= Russell–McPherron effect =

The Russell–McPherron effect explains the semiannual variation of geomagnetic activity through the relative position of Earth's magnetic field to the solar wind. The theory was published by the geophysicists Christopher Russell and Robert McPherron in 1973.

== Concept ==

Axial tilt during an orbit around the sun

As early as 1856 with a publication by Edward Sabine it is known that geomagnetic activity is higher near the spring and autumnal equinox than during other seasons. The higher occurrence is especially noticeable with large sun storms, like the Carrington Event. Around the equinoxes, Earth’s axis is perpendicular to the sun, whereas during the solistices it is tilted toward or away from the sun. Thanks to this geometry Earth’s magnetic field points north and can connect to the southward pointing field of the solar wind, through magnetic reconnection.

== Other factors ==
Other proposed factors that have a weaker influence than the Russell–McPherron effect include the equinoctial effect and the axial effect.
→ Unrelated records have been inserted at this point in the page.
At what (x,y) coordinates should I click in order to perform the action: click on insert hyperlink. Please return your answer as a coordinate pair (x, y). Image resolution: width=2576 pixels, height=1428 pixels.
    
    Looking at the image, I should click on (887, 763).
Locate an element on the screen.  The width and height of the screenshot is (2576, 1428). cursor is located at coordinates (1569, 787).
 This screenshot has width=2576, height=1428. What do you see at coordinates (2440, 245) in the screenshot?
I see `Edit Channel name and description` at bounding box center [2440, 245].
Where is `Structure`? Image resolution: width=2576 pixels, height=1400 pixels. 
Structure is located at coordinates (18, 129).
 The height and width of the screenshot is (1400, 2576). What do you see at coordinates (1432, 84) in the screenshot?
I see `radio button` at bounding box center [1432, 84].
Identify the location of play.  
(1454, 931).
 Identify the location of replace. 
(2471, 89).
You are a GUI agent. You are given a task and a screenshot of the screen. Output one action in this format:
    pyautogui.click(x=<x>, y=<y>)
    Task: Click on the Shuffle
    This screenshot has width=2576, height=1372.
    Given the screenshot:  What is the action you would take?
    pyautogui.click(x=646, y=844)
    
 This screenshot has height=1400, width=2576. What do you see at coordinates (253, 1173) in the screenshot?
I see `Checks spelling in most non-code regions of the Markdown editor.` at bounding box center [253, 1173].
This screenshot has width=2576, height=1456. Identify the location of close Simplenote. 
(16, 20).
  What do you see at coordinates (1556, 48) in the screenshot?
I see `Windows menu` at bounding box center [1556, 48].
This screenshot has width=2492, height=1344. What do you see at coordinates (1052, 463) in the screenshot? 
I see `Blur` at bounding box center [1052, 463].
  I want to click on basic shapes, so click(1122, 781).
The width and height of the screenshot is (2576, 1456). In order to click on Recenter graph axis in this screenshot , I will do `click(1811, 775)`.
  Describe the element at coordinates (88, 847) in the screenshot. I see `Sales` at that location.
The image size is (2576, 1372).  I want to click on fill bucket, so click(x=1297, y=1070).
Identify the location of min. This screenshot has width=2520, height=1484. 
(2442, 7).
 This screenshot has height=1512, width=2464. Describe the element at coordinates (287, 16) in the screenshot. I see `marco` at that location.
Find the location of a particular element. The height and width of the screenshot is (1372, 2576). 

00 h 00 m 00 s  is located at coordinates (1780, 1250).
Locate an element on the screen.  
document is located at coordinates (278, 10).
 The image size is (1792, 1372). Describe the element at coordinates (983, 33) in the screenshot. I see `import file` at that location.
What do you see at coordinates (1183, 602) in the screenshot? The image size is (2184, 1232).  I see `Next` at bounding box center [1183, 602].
The equinoctial effect stems also from Earth’s tilt being near zero at the equinoxes and therefore also its magnetic poles. They fall nearly at right angles to the solar wind which leads to more open interactions with it. The axial effect was proposed by Aloysius Cortie in 1912. It explains the semiannual geomagnetic activity with changes in Earth’s heliographic latitude and is based on the 7° tilt of the solar equatorial plane with respect to the ecliptic plane.